• _TASK TO COMPLETE_
Retype the lines from the first one in the records down to the line containing "Screen dimensions: 1081x551", counting both, and leave out any pictures.

--- INFORMATION GIVEN Enclosed Below ---

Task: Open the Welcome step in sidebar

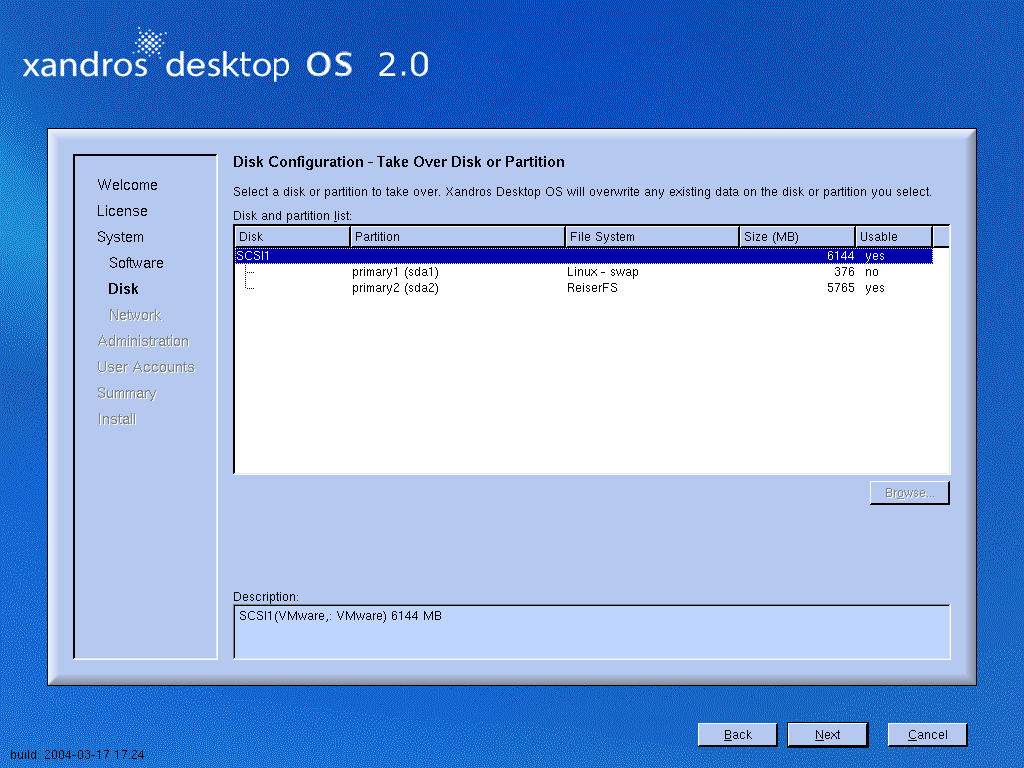Action: (x=127, y=185)
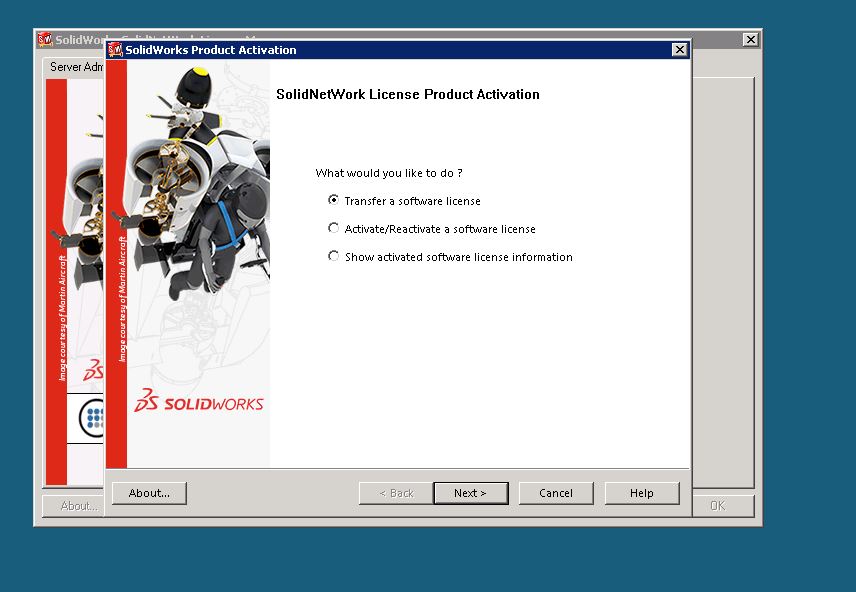The image size is (856, 592).
Task: Click the blue dotted circle icon in background window
Action: 93,417

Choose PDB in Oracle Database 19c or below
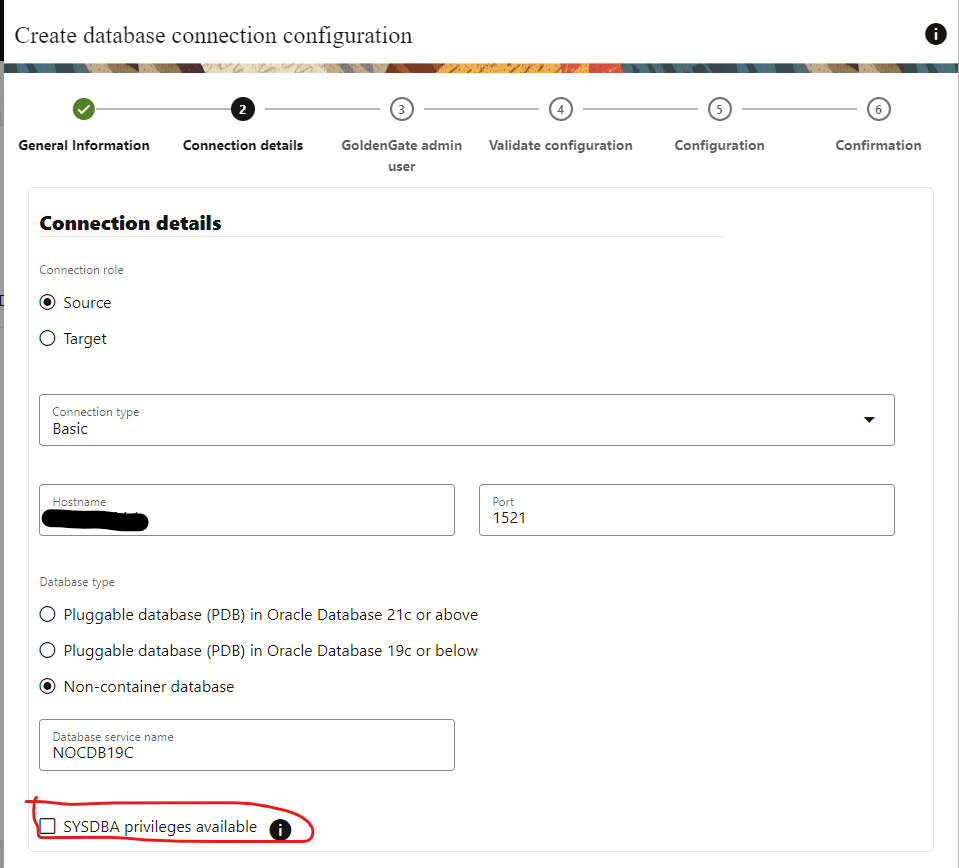click(48, 651)
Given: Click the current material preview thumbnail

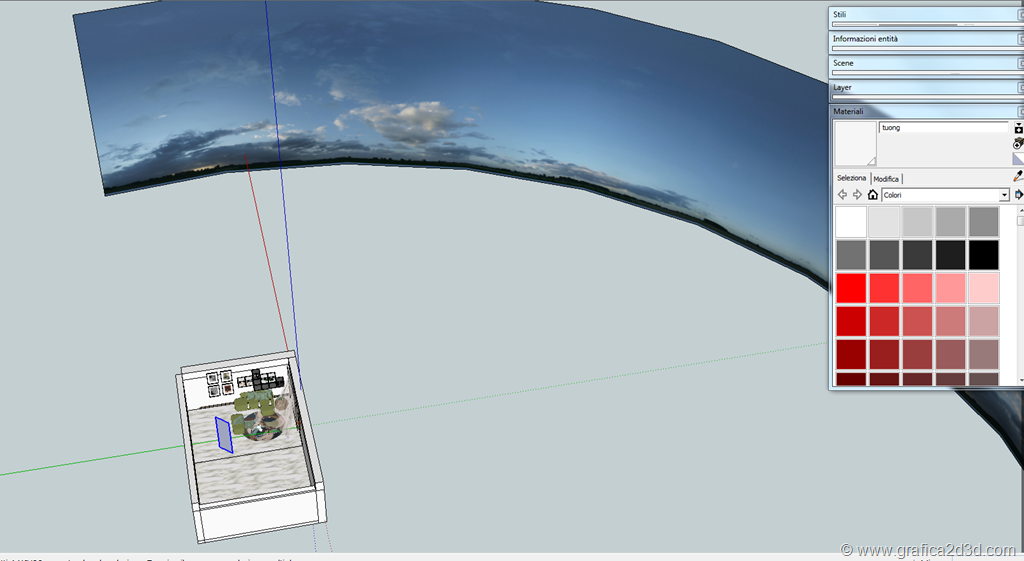Looking at the screenshot, I should pyautogui.click(x=855, y=144).
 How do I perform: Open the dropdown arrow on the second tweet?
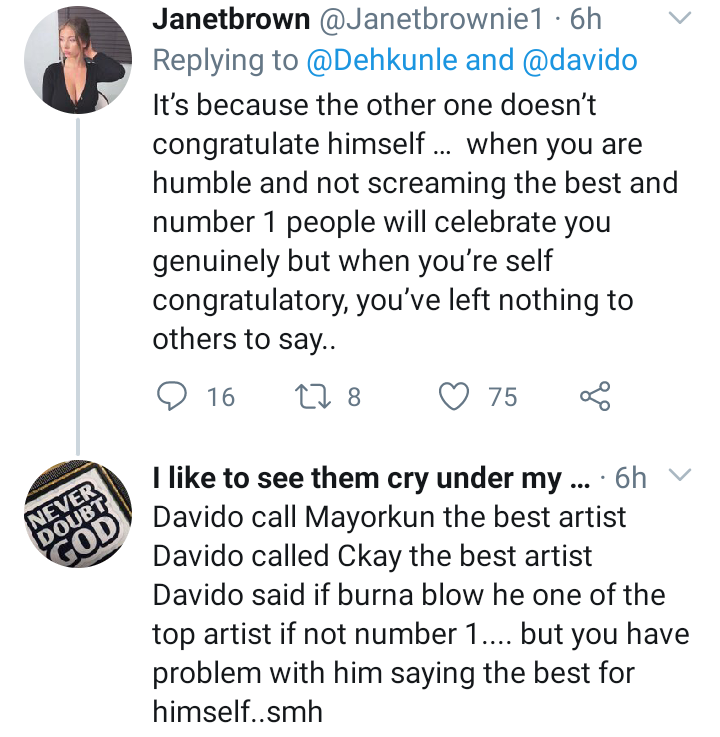coord(679,474)
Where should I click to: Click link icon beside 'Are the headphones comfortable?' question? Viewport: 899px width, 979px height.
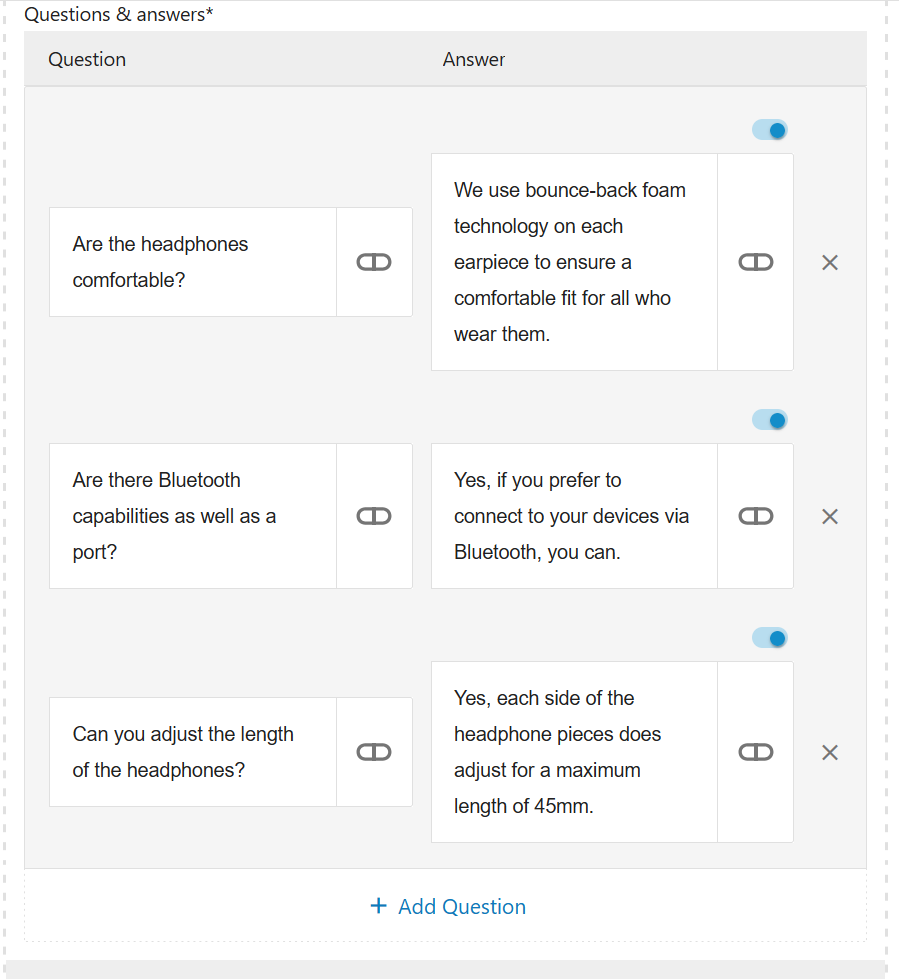pyautogui.click(x=374, y=262)
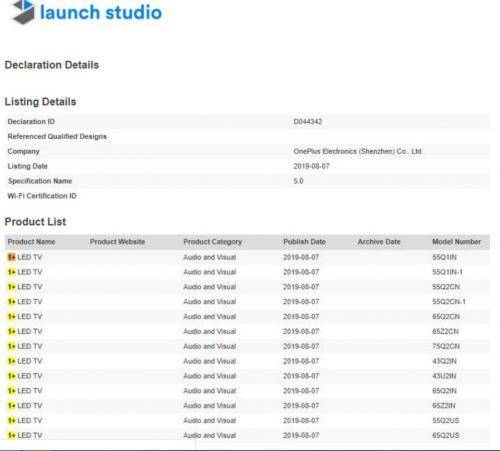
Task: Click the 1+ icon in the 65Q2US row
Action: (12, 435)
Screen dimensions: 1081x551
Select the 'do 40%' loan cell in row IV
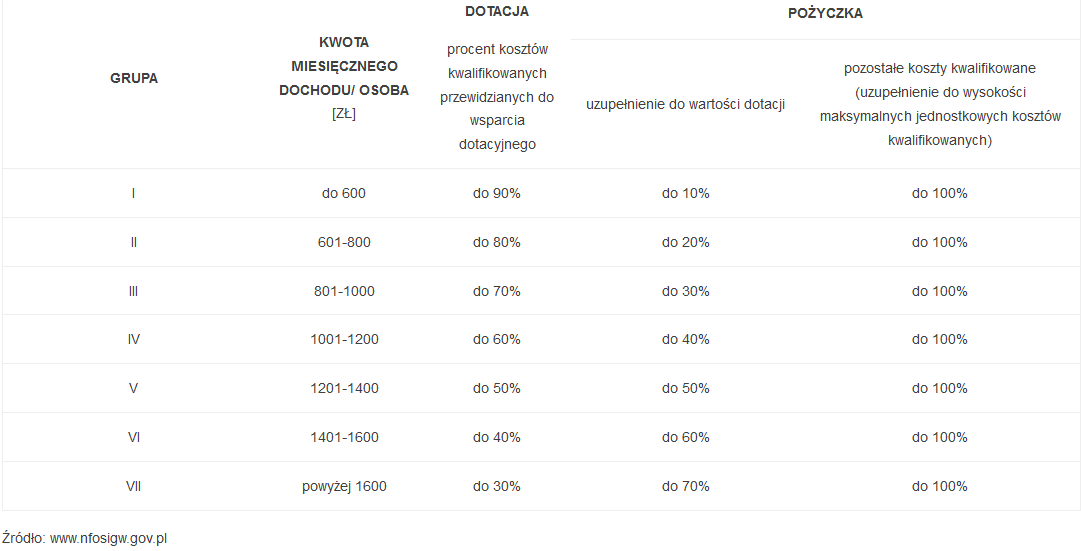(685, 340)
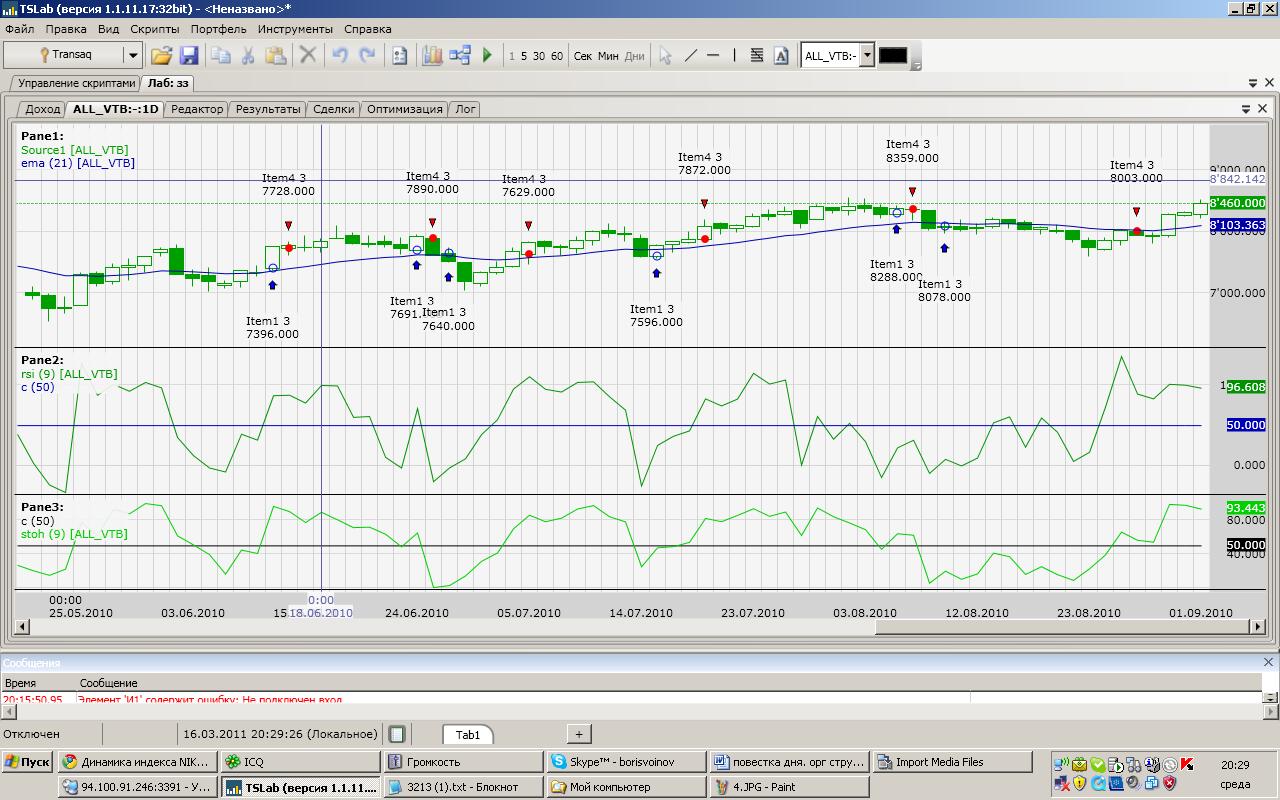1280x800 pixels.
Task: Click the bar chart toolbar icon
Action: (x=432, y=56)

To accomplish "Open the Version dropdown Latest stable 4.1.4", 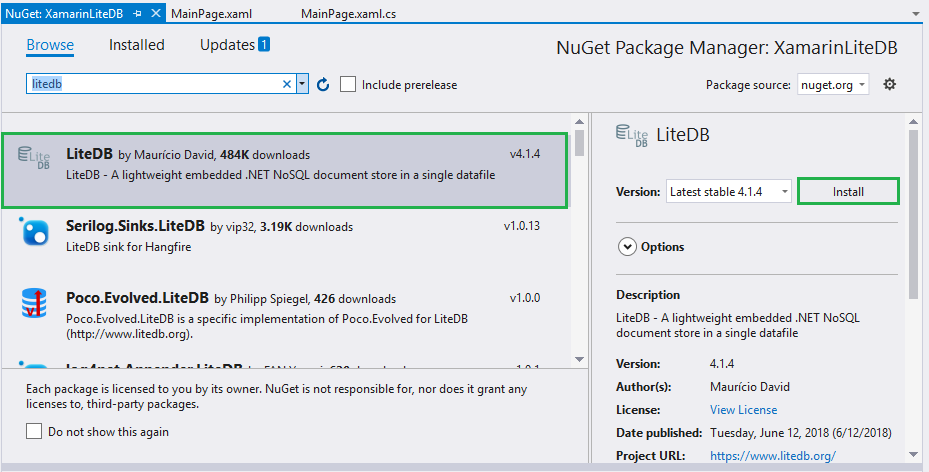I will point(729,191).
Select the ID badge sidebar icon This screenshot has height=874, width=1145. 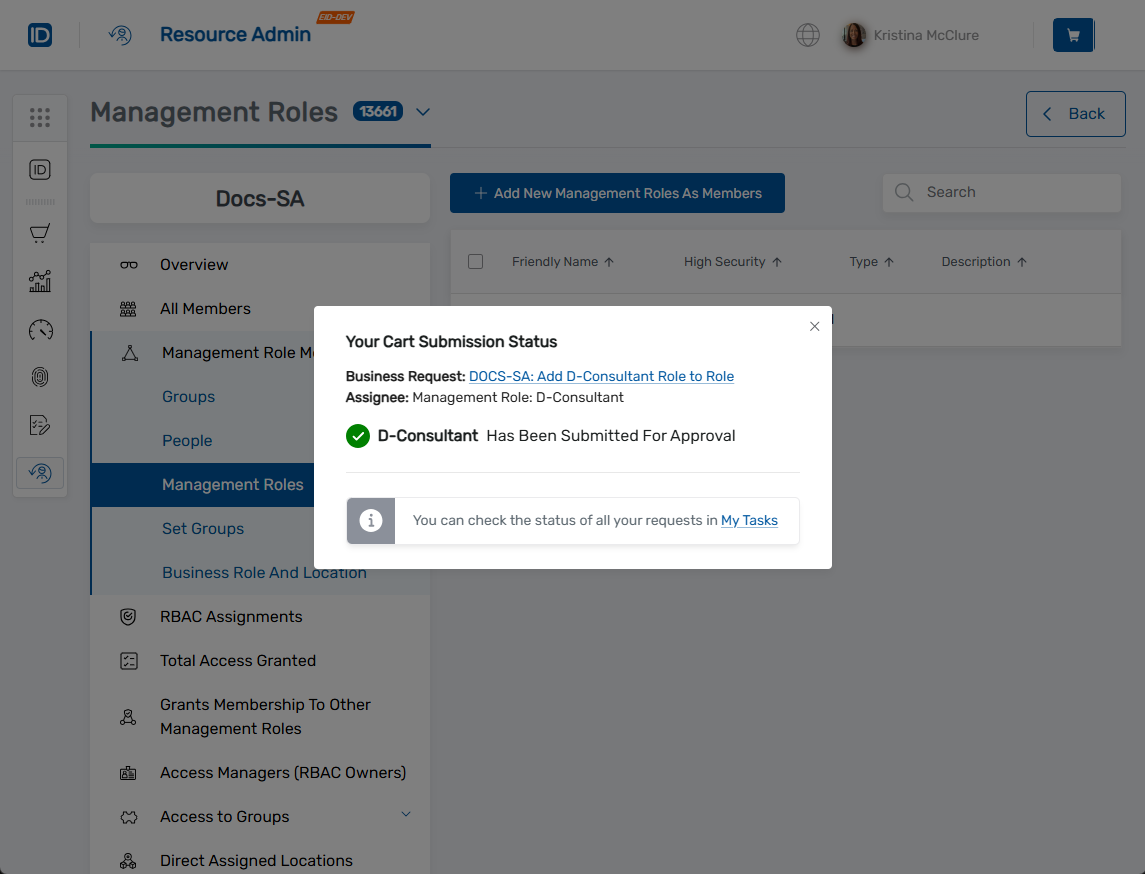point(40,169)
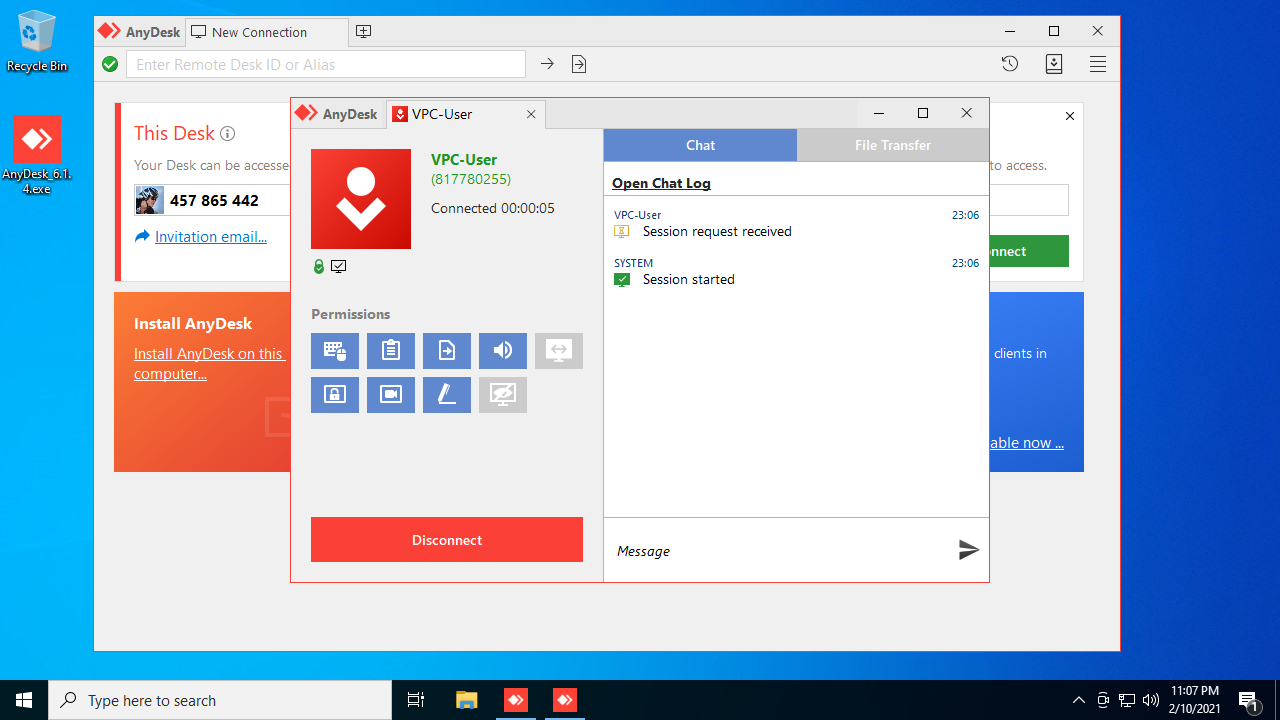Screen dimensions: 1280x720
Task: Open the address book icon
Action: click(x=1054, y=64)
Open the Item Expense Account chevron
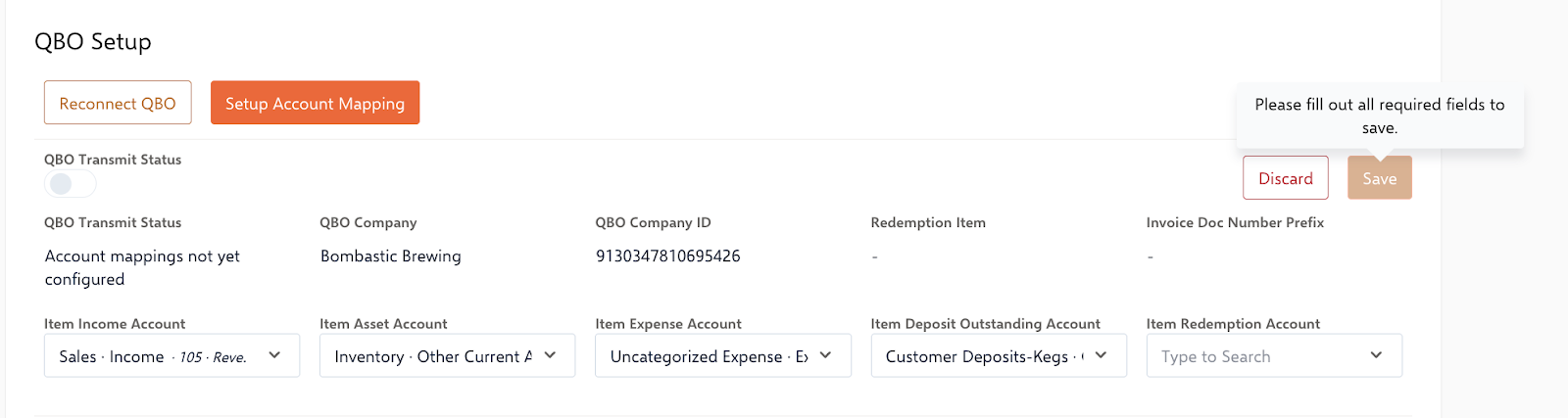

--- End of Enclosed INFORMATION GIVEN ---

• _TASK SOLUTION_
Task: Open the Welcome step in sidebar

Action: (x=127, y=185)
The image size is (856, 592).
Task: Click the blue dotted circle icon in background window
Action: 93,417

Choose PDB in Oracle Database 19c or below
click(48, 651)
Given: Click the current material preview thumbnail

Looking at the screenshot, I should pyautogui.click(x=855, y=144).
 How do I perform: Open the dropdown arrow on the second tweet?
coord(679,474)
Where should I click to: Click link icon beside 'Are the headphones comfortable?' question? Viewport: 899px width, 979px height.
pyautogui.click(x=374, y=262)
Task: Click the 1+ icon in the 65Q2US row
Action: (12, 435)
Screen dimensions: 1081x551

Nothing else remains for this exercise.